One cartographer has done the heavy lifting, and rail fans are pumped.
“The paradox about a map,” says Andrew Lynch, “is that it’s just as much about what is shown as what is not.” He would certainly know.
The CUNY Hunter graduate writes extensively on his own website about the transit system’s history and infrastructure, as well as his own ideas on how to improve service. About six months ago, he started drawing small to-scale sections of the subway to see if his ideas were even possible. “I quickly realized that I was going to want a full map to play with,” he says.
Earlier this month, Lynch finished a geographically accurate New York City subway map—a cartographic task that sounds a lot easier than it actually is. Even the MTA current map—which rejects Massimo Vignelli’s polarizing, abstract diagram from the 1970s in favor of realism—makes Manhattan bigger for the sake of service legibility.
“I’ve spent years collecting every map I could find, researching on subway forums, and talking to people who’ve been in the tunnels,” says Lynch. But what he had just wasn’t accurate enough.
Lynch’s latest map exists to help him figure out which of his ideas for service improvement need to be reworked or tossed out, but it’s become a hot item. “People have been asking for copies [but] I didn’t even think anyone would want one—I didn’t look into printing them,” says Lynch. As one should expect out of the niche community eating up this project, “rail fans online have come out and given me so many great corrections.”
The final design resembles un-abstracted versions of recent map updates by Vignelli Associates that the MTA has rolled out for special occasions such as Super Bowl XLVIII, and the opening of the Second Avenue Subway. His version also comes with a pleasant surprise—the system’s rail yards. “It’s nice to see them there so people can understand that trains actually go somewhere at the end of the night,” he says.
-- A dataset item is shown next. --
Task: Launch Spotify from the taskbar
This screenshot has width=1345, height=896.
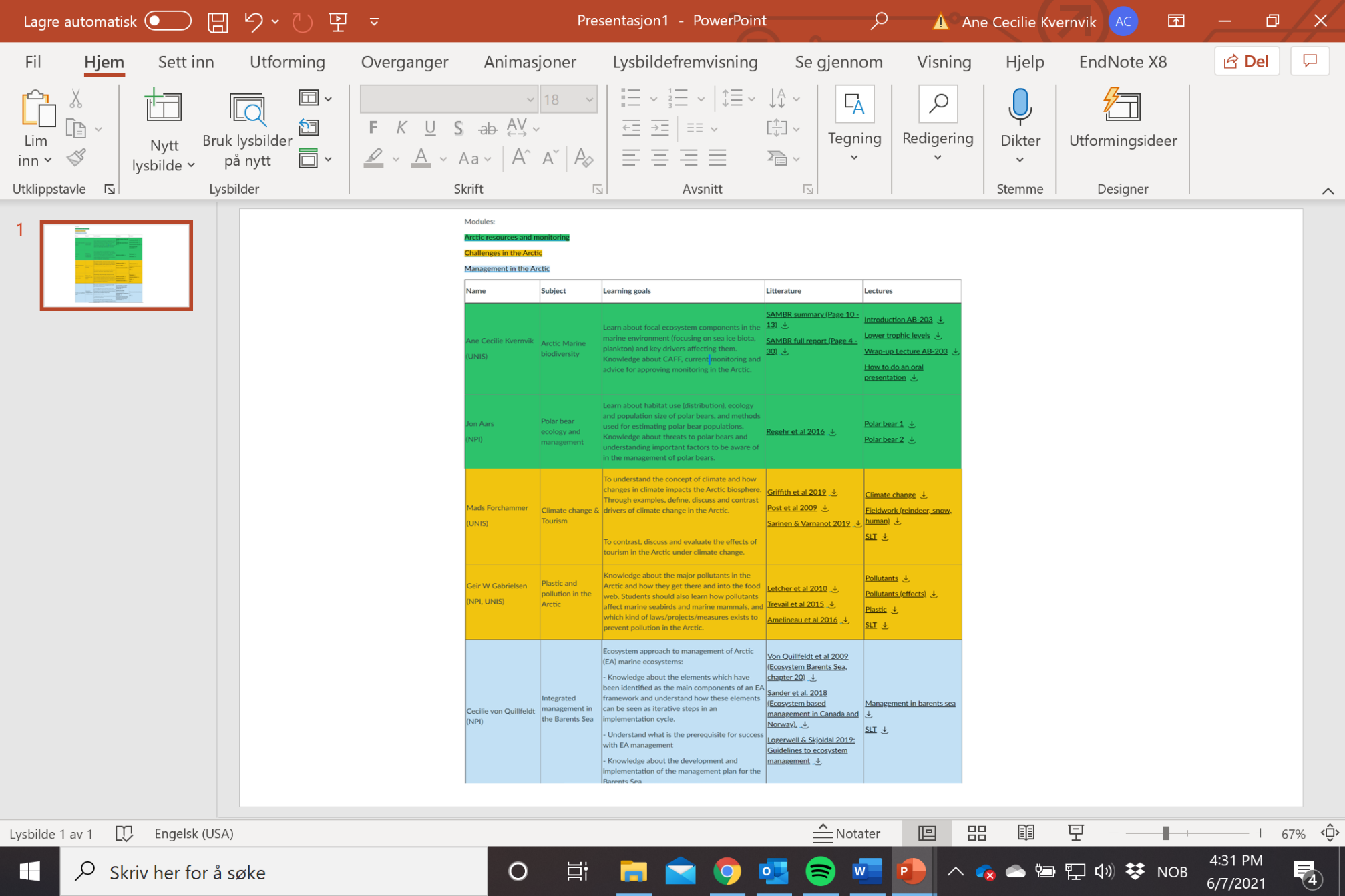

For practical reasons, it’s unlikely you’ll see MTA embrace a project like Lynch’s. “There are areas like lower Manhattan, midtown, and downtown Brooklyn where there are just too many lines in close proximity for a legible map to be made,” he notes. “The reverse is true in the outer boroughs, where you have lots of empty space and the lines are further apart.” Such a project would also mean printing a much, much bigger map.